# START OF Records shown

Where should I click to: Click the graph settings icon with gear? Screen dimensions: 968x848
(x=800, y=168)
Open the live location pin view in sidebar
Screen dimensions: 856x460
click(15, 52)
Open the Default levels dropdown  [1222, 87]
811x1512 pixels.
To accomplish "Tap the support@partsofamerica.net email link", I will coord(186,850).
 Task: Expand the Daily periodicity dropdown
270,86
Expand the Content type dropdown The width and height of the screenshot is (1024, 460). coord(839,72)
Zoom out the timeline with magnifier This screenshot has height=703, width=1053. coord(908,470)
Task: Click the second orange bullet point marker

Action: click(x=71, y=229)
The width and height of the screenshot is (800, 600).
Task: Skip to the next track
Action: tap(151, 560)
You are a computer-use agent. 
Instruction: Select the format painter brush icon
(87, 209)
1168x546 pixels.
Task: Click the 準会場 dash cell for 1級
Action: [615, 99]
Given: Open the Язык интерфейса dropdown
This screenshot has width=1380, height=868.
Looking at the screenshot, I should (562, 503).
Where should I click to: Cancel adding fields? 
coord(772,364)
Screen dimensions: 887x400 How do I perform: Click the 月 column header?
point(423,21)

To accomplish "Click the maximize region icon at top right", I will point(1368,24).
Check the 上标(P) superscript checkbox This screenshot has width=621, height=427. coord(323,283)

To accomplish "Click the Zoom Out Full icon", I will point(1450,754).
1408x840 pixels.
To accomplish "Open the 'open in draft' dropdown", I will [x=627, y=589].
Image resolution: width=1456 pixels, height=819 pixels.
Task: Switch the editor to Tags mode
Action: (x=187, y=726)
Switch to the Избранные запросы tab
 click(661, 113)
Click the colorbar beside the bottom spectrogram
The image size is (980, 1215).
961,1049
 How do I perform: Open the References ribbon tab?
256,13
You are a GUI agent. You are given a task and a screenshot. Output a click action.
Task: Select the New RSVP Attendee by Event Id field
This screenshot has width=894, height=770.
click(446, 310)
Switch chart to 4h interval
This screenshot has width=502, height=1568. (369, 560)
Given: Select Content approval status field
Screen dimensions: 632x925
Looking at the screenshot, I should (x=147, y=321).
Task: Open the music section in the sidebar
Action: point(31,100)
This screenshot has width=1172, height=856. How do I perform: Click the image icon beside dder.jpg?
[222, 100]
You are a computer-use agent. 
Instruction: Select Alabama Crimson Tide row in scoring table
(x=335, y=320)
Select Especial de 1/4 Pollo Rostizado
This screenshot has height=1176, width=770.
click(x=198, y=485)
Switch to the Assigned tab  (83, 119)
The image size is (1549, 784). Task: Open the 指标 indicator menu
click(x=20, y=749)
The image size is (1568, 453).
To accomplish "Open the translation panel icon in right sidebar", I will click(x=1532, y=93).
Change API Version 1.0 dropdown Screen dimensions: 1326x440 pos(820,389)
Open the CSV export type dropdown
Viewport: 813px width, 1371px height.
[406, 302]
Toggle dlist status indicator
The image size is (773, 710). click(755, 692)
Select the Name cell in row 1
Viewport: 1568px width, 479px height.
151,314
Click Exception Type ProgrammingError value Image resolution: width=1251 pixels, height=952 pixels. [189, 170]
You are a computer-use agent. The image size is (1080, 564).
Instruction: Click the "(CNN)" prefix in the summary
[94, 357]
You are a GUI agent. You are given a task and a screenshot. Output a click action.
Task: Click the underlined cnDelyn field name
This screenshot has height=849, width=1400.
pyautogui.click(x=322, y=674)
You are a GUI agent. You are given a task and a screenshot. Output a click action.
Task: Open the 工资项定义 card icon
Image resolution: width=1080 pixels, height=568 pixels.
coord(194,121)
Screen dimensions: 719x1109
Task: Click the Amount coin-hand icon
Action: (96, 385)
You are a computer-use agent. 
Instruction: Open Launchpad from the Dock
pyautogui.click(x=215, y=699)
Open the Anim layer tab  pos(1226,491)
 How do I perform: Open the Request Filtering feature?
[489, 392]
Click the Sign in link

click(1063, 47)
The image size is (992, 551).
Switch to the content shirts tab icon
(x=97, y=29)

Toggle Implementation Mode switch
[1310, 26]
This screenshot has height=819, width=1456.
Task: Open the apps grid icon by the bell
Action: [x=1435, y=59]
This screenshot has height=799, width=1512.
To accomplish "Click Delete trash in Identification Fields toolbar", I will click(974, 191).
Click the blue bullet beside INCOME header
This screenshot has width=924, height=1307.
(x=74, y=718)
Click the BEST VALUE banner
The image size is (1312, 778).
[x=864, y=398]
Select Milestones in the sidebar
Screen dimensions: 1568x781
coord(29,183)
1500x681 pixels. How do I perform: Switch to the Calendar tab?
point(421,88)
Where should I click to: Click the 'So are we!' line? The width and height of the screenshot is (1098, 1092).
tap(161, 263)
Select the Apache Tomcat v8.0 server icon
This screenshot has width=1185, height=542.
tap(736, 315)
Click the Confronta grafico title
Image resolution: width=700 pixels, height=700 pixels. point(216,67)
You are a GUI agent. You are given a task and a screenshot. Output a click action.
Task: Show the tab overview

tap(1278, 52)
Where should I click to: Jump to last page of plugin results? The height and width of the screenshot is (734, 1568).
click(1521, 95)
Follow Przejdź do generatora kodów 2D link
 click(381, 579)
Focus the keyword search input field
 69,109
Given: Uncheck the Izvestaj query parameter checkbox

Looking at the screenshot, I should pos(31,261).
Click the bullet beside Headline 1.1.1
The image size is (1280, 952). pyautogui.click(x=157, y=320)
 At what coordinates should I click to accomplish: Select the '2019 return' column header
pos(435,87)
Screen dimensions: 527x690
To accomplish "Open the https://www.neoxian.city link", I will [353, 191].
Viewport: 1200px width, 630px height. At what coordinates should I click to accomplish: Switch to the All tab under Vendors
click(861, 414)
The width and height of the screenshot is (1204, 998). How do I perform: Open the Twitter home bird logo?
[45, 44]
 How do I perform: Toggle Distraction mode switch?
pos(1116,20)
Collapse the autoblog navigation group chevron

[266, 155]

# END OF Records shown

-- Task statement --
Could you put every line of the records above into a JSON list of strings, one string per line, with the blank lines left out?

-- Task response --
[
  "Where should I click to: Click the graph settings icon with gear? Screen dimensions: 968x848",
  "(x=800, y=168)",
  "Open the live location pin view in sidebar",
  "Screen dimensions: 856x460",
  "click(15, 52)",
  "Open the Default levels dropdown  [1222, 87]",
  "811x1512 pixels.",
  "To accomplish \"Tap the support@partsofamerica.net email link\", I will coord(186,850).",
  " Task: Expand the Daily periodicity dropdown",
  "270,86",
  "Expand the Content type dropdown The width and height of the screenshot is (1024, 460). coord(839,72)",
  "Zoom out the timeline with magnifier This screenshot has height=703, width=1053. coord(908,470)",
  "Task: Click the second orange bullet point marker",
  "Action: click(x=71, y=229)",
  "The width and height of the screenshot is (800, 600).",
  "Task: Skip to the next track",
  "Action: tap(151, 560)",
  "You are a computer-use agent. ",
  "Instruction: Select the format painter brush icon",
  "(87, 209)",
  "1168x546 pixels.",
  "Task: Click the 準会場 dash cell for 1級",
  "Action: [615, 99]",
  "Given: Open the Язык интерфейса dropdown",
  "This screenshot has width=1380, height=868.",
  "Looking at the screenshot, I should (562, 503).",
  "Where should I click to: Cancel adding fields? ",
  "coord(772,364)",
  "Screen dimensions: 887x400 How do I perform: Click the 月 column header?",
  "point(423,21)",
  "To accomplish \"Click the maximize region icon at top right\", I will point(1368,24).",
  "Check the 上标(P) superscript checkbox This screenshot has width=621, height=427. coord(323,283)",
  "To accomplish \"Click the Zoom Out Full icon\", I will point(1450,754).",
  "1408x840 pixels.",
  "To accomplish \"Open the 'open in draft' dropdown\", I will [x=627, y=589].",
  "Image resolution: width=1456 pixels, height=819 pixels.",
  "Task: Switch the editor to Tags mode",
  "Action: (x=187, y=726)",
  "Switch to the Избранные запросы tab",
  " click(661, 113)",
  "Click the colorbar beside the bottom spectrogram",
  "The image size is (980, 1215).",
  "961,1049",
  " How do I perform: Open the References ribbon tab?",
  "256,13",
  "You are a GUI agent. You are given a task and a screenshot. Output a click action.",
  "Task: Select the New RSVP Attendee by Event Id field",
  "This screenshot has width=894, height=770.",
  "click(446, 310)",
  "Switch chart to 4h interval",
  "This screenshot has width=502, height=1568. (369, 560)",
  "Given: Select Content approval status field",
  "Screen dimensions: 632x925",
  "Looking at the screenshot, I should (x=147, y=321).",
  "Task: Open the music section in the sidebar",
  "Action: point(31,100)",
  "This screenshot has width=1172, height=856. How do I perform: Click the image icon beside dder.jpg?",
  "[222, 100]",
  "You are a computer-use agent. ",
  "Instruction: Select Alabama Crimson Tide row in scoring table",
  "(x=335, y=320)",
  "Select Especial de 1/4 Pollo Rostizado",
  "This screenshot has height=1176, width=770.",
  "click(x=198, y=485)",
  "Switch to the Assigned tab  (83, 119)",
  "The image size is (1549, 784). Task: Open the 指标 indicator menu",
  "click(x=20, y=749)",
  "The image size is (1568, 453).",
  "To accomplish \"Open the translation panel icon in right sidebar\", I will click(x=1532, y=93).",
  "Change API Version 1.0 dropdown Screen dimensions: 1326x440 pos(820,389)",
  "Open the CSV export type dropdown",
  "Viewport: 813px width, 1371px height.",
  "[406, 302]",
  "Toggle dlist status indicator",
  "The image size is (773, 710). click(755, 692)",
  "Select the Name cell in row 1",
  "Viewport: 1568px width, 479px height.",
  "151,314",
  "Click Exception Type ProgrammingError value Image resolution: width=1251 pixels, height=952 pixels. [189, 170]",
  "You are a computer-use agent. The image size is (1080, 564).",
  "Instruction: Click the \"(CNN)\" prefix in the summary",
  "[94, 357]",
  "You are a GUI agent. You are given a task and a screenshot. Output a click action.",
  "Task: Click the underlined cnDelyn field name",
  "This screenshot has height=849, width=1400.",
  "pyautogui.click(x=322, y=674)",
  "You are a GUI agent. You are given a task and a screenshot. Output a click action.",
  "Task: Open the 工资项定义 card icon",
  "Image resolution: width=1080 pixels, height=568 pixels.",
  "coord(194,121)",
  "Screen dimensions: 719x1109",
  "Task: Click the Amount coin-hand icon",
  "Action: (96, 385)",
  "You are a computer-use agent. ",
  "Instruction: Open Launchpad from the Dock",
  "pyautogui.click(x=215, y=699)",
  "Open the Anim layer tab  pos(1226,491)",
  " How do I perform: Open the Request Filtering feature?",
  "[489, 392]",
  "Click the Sign in link",
  "click(1063, 47)",
  "The image size is (992, 551).",
  "Switch to the content shirts tab icon",
  "(x=97, y=29)",
  "Toggle Implementation Mode switch",
  "[1310, 26]",
  "This screenshot has height=819, width=1456.",
  "Task: Open the apps grid icon by the bell",
  "Action: [x=1435, y=59]",
  "This screenshot has height=799, width=1512.",
  "To accomplish \"Click Delete trash in Identification Fields toolbar\", I will click(974, 191).",
  "Click the blue bullet beside INCOME header",
  "This screenshot has width=924, height=1307.",
  "(x=74, y=718)",
  "Click the BEST VALUE banner",
  "The image size is (1312, 778).",
  "[x=864, y=398]",
  "Select Milestones in the sidebar",
  "Screen dimensions: 1568x781",
  "coord(29,183)",
  "1500x681 pixels. How do I perform: Switch to the Calendar tab?",
  "point(421,88)",
  "Where should I click to: Click the 'So are we!' line? The width and height of the screenshot is (1098, 1092).",
  "tap(161, 263)",
  "Select the Apache Tomcat v8.0 server icon",
  "This screenshot has width=1185, height=542.",
  "tap(736, 315)",
  "Click the Confronta grafico title",
  "Image resolution: width=700 pixels, height=700 pixels. point(216,67)",
  "You are a GUI agent. You are given a task and a screenshot. Output a click action.",
  "Task: Show the tab overview",
  "tap(1278, 52)",
  "Where should I click to: Jump to last page of plugin results? The height and width of the screenshot is (734, 1568).",
  "click(1521, 95)",
  "Follow Przejdź do generatora kodów 2D link",
  " click(381, 579)",
  "Focus the keyword search input field",
  " 69,109",
  "Given: Uncheck the Izvestaj query parameter checkbox",
  "Looking at the screenshot, I should pos(31,261).",
  "Click the bullet beside Headline 1.1.1",
  "The image size is (1280, 952). pyautogui.click(x=157, y=320)",
  " At what coordinates should I click to accomplish: Select the '2019 return' column header",
  "pos(435,87)",
  "Screen dimensions: 527x690",
  "To accomplish \"Open the https://www.neoxian.city link\", I will [353, 191].",
  "Viewport: 1200px width, 630px height. At what coordinates should I click to accomplish: Switch to the All tab under Vendors",
  "click(861, 414)",
  "The width and height of the screenshot is (1204, 998). How do I perform: Open the Twitter home bird logo?",
  "[45, 44]",
  " How do I perform: Toggle Distraction mode switch?",
  "pos(1116,20)",
  "Collapse the autoblog navigation group chevron",
  "[266, 155]"
]